FS: In effetti un certo effetto di presenza in gamma bassa, specialmente del contrabbasso, lo abbiamo cercato, ottenendolo, mentre la qualità squisitamente «analogica» è frutto di una casualità, ancora una volta. Dobbiamo certamente ringraziare Lucio Leoni per l’ottimo lavoro svolto, ma il suono è anche frutto di strumentazioni da banco analogico che abbiamo potuto utilizzare solo all’ultimo momento: la loro qualità si è subito rivelata coerente con il contenuto della musica che avevamo registrato.

GT: Confermo che un certo suono è assolutamente cercato e fa parte – diciamo così – di una scelta estetica più funk che jazz.

E cosa potete anticipare del prossimo disco?
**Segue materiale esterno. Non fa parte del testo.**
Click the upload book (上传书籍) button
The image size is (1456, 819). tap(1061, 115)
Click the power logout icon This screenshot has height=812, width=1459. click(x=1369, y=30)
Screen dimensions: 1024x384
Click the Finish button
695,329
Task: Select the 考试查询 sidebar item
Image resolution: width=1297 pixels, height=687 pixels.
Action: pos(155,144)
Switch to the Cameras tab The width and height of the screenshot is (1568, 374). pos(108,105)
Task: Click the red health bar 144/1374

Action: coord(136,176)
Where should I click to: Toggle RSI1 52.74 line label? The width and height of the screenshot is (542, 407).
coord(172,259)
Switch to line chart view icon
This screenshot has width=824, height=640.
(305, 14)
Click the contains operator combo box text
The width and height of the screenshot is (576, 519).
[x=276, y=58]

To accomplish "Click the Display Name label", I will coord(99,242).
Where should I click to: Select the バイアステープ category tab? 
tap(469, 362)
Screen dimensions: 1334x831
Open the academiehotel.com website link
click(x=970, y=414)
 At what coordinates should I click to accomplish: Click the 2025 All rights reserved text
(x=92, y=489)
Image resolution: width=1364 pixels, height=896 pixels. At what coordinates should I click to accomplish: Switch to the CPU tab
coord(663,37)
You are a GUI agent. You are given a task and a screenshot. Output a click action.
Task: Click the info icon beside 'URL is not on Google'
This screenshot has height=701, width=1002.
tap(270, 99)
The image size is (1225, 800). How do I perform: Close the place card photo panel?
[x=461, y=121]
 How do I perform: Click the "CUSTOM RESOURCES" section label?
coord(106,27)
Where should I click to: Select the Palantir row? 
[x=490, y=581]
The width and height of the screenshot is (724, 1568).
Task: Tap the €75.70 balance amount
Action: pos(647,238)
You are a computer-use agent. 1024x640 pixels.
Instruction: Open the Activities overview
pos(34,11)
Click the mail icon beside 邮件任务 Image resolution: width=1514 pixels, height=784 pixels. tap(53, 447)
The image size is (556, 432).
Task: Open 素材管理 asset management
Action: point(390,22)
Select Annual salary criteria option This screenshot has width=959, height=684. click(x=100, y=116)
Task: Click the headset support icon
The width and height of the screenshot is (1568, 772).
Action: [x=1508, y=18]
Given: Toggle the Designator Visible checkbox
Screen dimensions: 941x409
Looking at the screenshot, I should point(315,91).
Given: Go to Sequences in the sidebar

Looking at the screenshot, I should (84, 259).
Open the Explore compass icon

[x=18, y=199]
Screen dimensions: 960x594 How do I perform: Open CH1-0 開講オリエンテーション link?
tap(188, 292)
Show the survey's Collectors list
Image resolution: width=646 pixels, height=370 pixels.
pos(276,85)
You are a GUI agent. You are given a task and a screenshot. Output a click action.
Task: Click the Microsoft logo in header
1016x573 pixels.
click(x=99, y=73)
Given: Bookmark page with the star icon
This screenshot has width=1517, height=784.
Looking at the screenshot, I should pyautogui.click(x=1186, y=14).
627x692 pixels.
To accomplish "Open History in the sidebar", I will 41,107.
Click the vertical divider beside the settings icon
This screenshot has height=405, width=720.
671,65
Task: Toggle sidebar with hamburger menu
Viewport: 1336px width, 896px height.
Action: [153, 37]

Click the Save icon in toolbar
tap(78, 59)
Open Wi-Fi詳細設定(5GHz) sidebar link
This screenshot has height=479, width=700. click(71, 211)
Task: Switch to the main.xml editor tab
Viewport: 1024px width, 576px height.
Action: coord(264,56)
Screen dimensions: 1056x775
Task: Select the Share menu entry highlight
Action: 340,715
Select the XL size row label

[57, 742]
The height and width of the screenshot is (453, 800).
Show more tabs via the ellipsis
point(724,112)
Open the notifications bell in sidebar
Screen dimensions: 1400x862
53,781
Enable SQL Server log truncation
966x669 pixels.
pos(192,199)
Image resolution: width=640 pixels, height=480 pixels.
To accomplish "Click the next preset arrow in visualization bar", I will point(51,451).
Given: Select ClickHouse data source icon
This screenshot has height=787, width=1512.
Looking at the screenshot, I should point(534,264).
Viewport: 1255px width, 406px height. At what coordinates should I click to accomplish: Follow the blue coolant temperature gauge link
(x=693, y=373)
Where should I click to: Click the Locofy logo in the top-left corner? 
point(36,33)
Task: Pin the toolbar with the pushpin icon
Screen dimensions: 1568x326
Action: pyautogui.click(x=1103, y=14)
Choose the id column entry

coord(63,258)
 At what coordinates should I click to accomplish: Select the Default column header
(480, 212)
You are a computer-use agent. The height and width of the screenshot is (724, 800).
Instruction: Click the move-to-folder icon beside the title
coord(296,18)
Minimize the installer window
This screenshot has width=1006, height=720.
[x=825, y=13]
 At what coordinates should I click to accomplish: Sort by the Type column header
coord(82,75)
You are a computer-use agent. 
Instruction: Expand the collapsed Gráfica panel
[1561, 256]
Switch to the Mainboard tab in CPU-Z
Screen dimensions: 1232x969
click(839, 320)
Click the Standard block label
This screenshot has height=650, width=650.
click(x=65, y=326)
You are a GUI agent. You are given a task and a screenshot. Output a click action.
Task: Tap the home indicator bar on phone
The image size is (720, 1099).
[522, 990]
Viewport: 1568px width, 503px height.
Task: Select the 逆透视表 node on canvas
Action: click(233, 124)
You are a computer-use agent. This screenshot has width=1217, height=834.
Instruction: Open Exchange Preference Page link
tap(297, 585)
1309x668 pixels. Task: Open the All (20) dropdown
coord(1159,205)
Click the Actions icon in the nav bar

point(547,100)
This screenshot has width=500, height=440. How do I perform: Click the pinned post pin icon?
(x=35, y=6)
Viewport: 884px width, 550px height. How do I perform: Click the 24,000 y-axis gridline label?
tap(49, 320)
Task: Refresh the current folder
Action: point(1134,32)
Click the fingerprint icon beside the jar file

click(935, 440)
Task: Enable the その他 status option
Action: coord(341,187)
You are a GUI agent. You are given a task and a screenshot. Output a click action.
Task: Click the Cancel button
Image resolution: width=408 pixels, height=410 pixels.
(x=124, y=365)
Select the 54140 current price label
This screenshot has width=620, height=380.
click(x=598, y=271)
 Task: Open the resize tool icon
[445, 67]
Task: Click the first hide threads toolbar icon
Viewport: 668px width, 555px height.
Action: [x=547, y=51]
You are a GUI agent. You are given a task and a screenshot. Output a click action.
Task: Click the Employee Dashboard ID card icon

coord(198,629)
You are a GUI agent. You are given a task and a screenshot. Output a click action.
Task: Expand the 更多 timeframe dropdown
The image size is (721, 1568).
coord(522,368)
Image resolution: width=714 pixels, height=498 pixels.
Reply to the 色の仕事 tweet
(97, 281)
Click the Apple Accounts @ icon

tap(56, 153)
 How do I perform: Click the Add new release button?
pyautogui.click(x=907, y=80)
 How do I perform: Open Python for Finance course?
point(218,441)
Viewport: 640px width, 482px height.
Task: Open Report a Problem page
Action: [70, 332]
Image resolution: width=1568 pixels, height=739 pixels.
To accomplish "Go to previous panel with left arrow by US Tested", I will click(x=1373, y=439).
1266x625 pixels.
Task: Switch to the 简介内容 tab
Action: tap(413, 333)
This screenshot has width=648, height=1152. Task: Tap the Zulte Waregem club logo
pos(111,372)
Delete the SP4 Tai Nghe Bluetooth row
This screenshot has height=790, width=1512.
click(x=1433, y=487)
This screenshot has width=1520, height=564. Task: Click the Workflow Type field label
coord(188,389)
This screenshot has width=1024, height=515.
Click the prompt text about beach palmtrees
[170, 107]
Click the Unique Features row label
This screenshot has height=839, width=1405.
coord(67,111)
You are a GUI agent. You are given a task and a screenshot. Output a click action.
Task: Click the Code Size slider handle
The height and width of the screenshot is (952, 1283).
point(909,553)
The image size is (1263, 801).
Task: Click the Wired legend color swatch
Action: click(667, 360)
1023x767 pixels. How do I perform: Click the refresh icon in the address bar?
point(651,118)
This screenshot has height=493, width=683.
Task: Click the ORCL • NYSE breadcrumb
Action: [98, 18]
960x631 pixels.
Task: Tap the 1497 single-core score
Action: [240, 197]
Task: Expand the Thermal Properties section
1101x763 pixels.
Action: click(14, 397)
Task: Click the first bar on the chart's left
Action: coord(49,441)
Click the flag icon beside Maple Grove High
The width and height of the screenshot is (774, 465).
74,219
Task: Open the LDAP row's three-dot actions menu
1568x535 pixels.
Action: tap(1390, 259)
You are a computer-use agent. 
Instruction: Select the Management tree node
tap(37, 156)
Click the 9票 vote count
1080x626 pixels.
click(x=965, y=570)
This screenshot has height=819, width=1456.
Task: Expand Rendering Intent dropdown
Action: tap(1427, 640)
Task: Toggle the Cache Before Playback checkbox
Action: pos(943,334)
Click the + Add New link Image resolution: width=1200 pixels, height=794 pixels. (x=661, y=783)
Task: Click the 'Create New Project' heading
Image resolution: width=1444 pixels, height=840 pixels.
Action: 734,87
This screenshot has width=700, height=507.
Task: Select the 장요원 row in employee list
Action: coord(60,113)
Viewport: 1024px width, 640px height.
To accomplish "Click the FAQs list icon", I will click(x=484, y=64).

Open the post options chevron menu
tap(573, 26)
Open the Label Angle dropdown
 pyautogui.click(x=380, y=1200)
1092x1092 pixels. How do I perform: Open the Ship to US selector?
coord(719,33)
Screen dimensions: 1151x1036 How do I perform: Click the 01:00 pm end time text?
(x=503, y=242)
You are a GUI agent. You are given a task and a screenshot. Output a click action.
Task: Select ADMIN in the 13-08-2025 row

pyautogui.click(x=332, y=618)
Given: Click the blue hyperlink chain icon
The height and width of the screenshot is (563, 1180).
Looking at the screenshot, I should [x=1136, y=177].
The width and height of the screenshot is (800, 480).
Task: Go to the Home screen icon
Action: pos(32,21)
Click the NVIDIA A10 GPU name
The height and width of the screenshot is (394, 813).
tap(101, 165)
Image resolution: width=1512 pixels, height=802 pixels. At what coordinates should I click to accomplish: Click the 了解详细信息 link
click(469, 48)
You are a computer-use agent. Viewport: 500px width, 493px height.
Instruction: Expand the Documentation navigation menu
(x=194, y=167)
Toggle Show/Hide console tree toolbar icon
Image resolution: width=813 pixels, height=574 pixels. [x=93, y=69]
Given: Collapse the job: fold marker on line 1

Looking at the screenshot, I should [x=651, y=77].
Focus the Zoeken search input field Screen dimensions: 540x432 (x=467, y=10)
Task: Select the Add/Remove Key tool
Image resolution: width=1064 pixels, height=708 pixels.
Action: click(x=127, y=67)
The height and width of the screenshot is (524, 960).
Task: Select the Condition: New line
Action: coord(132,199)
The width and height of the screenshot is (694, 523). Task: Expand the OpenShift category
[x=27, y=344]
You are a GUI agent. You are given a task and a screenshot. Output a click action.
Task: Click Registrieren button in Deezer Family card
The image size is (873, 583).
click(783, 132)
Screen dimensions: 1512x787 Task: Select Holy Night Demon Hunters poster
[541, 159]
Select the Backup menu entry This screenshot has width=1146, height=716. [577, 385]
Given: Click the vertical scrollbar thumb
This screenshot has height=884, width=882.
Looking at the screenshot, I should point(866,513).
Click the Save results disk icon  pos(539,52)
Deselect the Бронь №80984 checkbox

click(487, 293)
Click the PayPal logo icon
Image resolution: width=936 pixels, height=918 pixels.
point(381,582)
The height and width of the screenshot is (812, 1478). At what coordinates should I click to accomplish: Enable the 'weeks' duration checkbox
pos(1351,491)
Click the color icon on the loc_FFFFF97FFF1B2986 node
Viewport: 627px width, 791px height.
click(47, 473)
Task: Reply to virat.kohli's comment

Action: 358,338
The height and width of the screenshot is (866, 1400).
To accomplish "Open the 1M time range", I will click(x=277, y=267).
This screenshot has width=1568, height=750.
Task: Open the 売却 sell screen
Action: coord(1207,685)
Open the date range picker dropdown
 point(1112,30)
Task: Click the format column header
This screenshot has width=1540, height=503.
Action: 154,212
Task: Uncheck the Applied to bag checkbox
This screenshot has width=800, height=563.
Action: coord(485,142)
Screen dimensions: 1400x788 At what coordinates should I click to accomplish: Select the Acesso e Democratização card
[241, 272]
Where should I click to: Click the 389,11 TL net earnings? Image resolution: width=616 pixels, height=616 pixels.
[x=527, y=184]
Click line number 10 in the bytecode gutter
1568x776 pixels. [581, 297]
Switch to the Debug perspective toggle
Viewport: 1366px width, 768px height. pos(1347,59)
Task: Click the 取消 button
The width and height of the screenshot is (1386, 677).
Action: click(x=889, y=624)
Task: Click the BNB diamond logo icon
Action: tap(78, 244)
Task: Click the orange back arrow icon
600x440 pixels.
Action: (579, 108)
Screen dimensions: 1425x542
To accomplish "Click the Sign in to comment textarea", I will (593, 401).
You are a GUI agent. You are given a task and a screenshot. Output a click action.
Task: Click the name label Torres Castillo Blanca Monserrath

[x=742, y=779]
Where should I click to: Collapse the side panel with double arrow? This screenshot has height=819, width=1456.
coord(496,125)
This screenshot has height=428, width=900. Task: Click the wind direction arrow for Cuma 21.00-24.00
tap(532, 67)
Ci sarà?

GT: Ci sarà certamente e il repertorio è in larga parte già pronto, diciamo per una buona metà. Ma non c’è fretta.

Sarà mirato verso un repertorio originale? E sarà ancora con Clean Feed?

AP: Forse ci sarà ancora meno materiale originale, però di sicuro avremo realizzato una metabolizzazione ancora maggiore dell’idea di base.

FS: Non sappiamo se sarà ancora per Clean Feed. Certo è che quando sarà pronto verrà naturale proporlo di nuovo a loro, in prima battuta.

Cosa dire infine del gruppo, delle sue dinamiche di interazione e degli equilibri interni?

AP: Il gruppo ha chiaramente una struttura di tipo paritario, non abbiamo un leader riconosciuto. Rispetto alle nostre esperienze precedenti, specie nel perimetro della musica totalmente improvvisata, Roots Magic presenta una rilevante diversità: agisce come se fosse un gruppo rock. Voglio riferirmi al fatto di fare prove costanti, riunirci molto spesso non soltanto per suonare, ma anche per ascoltare materiale e scegliere in modo del tutto collettivo.

GT: Diciamo che c’è ormai un livello molto alto delle competenze, all’interno del gruppo, e questo aiuta molto nella performance e auspichiamo che ci aiuterà anche per il prossimo album. Non ci si dovrebbe mai preoccupare della tecnica come fine a se stessa, ma non c’è dubbio che un alto livello di competenze del singolo musicista renda qualsiasi questione risolvibile in minor tempo. Forse la vera funzione della tecnica, al di là del porsi al servizio dell’espressione – che è un po’ un’ovvietà – è proprio questa.